■ Task directions:
Transcribe the line with "[Men's shoes for water] (123, 1421)" and all the lines that follow it in the material below, exactly as they stand.
***** Data *****
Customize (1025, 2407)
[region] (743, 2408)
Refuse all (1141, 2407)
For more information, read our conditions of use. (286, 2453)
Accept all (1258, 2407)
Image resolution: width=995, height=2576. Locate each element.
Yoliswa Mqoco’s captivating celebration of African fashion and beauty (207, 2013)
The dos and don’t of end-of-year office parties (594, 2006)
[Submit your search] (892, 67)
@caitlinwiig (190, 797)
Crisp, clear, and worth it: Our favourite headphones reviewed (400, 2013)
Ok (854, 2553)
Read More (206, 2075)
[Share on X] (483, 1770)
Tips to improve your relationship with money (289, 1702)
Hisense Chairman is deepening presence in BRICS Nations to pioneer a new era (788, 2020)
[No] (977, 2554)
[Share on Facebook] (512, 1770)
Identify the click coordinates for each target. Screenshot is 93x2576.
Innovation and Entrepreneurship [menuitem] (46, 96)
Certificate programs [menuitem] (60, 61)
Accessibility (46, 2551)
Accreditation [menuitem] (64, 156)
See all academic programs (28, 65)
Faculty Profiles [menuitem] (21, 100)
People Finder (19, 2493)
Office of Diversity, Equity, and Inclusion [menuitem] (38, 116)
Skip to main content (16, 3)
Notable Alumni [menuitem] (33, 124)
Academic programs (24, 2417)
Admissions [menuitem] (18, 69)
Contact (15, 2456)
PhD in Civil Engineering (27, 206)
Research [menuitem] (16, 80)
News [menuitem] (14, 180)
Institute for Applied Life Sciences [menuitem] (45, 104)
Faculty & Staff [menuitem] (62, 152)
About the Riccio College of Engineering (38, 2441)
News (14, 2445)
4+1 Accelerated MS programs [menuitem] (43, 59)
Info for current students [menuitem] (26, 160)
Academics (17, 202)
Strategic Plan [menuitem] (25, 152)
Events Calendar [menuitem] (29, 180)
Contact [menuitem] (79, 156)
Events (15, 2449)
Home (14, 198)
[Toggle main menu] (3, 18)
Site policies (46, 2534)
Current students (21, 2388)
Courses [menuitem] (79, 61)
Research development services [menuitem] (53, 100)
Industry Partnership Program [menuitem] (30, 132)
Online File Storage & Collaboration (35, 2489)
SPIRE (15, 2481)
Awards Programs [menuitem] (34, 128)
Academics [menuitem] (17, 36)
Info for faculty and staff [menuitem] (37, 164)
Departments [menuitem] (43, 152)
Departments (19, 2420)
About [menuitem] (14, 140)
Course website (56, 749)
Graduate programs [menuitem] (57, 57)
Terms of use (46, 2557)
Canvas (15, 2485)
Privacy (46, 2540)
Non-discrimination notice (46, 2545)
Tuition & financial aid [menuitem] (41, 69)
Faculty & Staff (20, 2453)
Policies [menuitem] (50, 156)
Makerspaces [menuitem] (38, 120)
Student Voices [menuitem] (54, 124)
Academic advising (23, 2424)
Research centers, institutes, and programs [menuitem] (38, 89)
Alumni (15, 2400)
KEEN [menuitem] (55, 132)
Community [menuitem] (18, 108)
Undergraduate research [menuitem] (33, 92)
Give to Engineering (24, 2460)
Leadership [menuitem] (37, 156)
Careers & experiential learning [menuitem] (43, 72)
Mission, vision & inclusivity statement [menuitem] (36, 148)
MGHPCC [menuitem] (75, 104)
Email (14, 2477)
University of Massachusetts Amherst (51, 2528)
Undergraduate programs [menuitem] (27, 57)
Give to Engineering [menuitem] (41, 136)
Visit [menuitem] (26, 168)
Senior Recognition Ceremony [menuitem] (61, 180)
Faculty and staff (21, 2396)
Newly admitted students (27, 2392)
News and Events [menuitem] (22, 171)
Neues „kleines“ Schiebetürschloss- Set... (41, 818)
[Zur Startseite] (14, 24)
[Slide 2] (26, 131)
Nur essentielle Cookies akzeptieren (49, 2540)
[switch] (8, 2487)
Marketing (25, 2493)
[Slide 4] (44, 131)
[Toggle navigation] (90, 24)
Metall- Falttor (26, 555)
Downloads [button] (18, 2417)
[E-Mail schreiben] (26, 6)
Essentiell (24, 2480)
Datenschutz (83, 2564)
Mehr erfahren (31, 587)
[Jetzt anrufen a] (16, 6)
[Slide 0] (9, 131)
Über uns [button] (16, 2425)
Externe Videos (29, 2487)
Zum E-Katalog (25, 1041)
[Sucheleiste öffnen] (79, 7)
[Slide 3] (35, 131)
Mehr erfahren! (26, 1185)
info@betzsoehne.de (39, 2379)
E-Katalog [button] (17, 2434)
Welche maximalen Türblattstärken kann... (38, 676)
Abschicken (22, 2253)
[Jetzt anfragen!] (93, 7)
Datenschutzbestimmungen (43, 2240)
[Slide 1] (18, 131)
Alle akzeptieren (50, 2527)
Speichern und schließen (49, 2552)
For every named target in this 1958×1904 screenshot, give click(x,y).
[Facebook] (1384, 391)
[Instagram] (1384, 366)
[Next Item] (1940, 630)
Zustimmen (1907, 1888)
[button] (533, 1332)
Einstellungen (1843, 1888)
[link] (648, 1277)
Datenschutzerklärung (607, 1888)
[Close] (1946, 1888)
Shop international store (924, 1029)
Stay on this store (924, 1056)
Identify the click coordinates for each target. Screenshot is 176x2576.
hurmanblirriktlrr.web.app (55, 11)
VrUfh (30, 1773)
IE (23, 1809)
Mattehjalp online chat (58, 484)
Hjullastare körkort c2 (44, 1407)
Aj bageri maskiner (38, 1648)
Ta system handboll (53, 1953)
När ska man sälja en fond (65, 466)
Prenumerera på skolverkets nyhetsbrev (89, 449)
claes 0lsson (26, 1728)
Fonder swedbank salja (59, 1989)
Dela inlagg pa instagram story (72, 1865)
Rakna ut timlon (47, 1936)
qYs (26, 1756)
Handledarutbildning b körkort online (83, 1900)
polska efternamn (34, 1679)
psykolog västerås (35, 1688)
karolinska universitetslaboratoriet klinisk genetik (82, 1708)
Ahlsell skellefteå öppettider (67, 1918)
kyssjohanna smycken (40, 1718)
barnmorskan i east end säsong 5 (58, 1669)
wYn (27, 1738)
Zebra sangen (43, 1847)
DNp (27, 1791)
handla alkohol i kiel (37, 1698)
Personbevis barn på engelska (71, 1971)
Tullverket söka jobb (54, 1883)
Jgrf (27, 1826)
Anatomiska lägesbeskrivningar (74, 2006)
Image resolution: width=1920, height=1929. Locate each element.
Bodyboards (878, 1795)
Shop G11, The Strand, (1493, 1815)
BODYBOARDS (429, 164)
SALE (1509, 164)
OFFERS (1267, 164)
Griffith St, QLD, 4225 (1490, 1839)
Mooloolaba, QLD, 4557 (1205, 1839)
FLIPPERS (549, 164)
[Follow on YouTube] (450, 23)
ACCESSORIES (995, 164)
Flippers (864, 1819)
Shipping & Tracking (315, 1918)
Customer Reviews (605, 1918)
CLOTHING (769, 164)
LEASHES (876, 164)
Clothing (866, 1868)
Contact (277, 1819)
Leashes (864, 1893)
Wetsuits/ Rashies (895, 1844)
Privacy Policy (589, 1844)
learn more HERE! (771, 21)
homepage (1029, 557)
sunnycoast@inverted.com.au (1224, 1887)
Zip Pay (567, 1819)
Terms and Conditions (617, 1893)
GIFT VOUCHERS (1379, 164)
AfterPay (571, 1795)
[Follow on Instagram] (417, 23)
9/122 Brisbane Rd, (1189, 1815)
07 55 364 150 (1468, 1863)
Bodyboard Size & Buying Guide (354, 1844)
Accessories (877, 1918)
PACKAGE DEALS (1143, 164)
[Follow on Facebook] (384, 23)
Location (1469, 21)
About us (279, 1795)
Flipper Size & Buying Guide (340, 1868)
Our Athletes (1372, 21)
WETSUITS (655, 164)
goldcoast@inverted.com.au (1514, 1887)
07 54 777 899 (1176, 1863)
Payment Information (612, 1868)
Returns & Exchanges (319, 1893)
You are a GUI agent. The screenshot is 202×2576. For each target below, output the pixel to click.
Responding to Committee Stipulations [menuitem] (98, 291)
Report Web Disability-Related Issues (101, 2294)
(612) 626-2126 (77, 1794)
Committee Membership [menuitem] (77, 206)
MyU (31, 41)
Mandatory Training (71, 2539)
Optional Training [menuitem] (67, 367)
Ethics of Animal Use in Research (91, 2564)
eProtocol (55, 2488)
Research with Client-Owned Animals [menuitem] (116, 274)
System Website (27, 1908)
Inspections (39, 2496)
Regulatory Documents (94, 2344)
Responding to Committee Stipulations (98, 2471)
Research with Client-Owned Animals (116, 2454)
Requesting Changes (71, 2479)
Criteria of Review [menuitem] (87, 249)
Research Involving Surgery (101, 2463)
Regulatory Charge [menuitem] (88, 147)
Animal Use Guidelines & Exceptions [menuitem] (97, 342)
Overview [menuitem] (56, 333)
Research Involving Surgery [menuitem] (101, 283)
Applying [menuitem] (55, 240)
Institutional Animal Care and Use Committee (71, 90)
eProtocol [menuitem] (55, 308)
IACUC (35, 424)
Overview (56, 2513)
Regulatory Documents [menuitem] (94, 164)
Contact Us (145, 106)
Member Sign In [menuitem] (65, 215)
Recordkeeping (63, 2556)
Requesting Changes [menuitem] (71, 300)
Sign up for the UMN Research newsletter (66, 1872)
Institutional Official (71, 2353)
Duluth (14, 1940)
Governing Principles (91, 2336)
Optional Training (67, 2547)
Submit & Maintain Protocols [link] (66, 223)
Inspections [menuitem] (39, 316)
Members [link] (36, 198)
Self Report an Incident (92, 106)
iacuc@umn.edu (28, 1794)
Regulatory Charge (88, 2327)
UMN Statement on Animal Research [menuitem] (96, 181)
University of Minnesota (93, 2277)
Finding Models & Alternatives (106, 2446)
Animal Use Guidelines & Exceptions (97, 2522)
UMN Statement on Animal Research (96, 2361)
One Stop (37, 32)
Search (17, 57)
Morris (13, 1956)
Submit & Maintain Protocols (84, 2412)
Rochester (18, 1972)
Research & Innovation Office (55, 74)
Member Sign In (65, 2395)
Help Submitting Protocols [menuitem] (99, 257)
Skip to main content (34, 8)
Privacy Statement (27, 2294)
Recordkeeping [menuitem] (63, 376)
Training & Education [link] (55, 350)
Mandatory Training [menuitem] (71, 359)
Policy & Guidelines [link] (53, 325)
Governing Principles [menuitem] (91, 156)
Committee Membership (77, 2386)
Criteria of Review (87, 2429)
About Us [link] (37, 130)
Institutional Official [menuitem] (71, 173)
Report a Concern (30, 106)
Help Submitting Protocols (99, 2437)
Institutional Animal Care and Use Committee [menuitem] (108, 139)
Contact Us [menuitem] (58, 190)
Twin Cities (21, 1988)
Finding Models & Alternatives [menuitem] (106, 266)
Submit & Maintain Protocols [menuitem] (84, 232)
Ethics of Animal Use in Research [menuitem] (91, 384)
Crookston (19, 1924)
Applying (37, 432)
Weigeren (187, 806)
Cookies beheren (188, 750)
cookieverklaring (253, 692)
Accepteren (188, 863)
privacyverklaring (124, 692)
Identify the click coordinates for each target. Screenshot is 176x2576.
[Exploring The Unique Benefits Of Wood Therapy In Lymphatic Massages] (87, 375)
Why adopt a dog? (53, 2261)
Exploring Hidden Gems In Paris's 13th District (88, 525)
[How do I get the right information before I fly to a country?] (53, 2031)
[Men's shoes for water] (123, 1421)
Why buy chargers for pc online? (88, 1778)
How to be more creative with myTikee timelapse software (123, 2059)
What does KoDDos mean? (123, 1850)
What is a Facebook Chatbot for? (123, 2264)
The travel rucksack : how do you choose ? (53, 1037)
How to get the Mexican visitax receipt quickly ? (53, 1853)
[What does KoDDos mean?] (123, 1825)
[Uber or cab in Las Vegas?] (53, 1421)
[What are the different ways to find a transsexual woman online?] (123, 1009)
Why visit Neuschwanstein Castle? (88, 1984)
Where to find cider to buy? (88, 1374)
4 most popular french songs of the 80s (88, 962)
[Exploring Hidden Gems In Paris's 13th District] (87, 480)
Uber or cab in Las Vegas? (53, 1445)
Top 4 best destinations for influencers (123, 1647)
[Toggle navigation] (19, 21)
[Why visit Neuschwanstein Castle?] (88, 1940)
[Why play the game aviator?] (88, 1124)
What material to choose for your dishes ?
*****
■ Response:
[Men's shoes for water] (123, 1421)
Why buy chargers for pc online? (88, 1778)
How to be more creative with myTikee timelapse software (123, 2059)
What does KoDDos mean? (123, 1850)
What is a Facebook Chatbot for? (123, 2264)
The travel rucksack : how do you choose ? (53, 1037)
How to get the Mexican visitax receipt quickly ? (53, 1853)
[What does KoDDos mean?] (123, 1825)
[Uber or cab in Las Vegas?] (53, 1421)
[What are the different ways to find a transsexual woman online?] (123, 1009)
Why visit Neuschwanstein Castle? (88, 1984)
Where to find cider to buy? (88, 1374)
4 most popular french songs of the 80s (88, 962)
[Exploring Hidden Gems In Paris's 13th District] (87, 480)
Uber or cab in Las Vegas? (53, 1445)
Top 4 best destinations for influencers (123, 1647)
[Toggle navigation] (19, 21)
[Why visit Neuschwanstein Castle?] (88, 1940)
[Why play the game aviator?] (88, 1124)
What material to choose for your dishes ?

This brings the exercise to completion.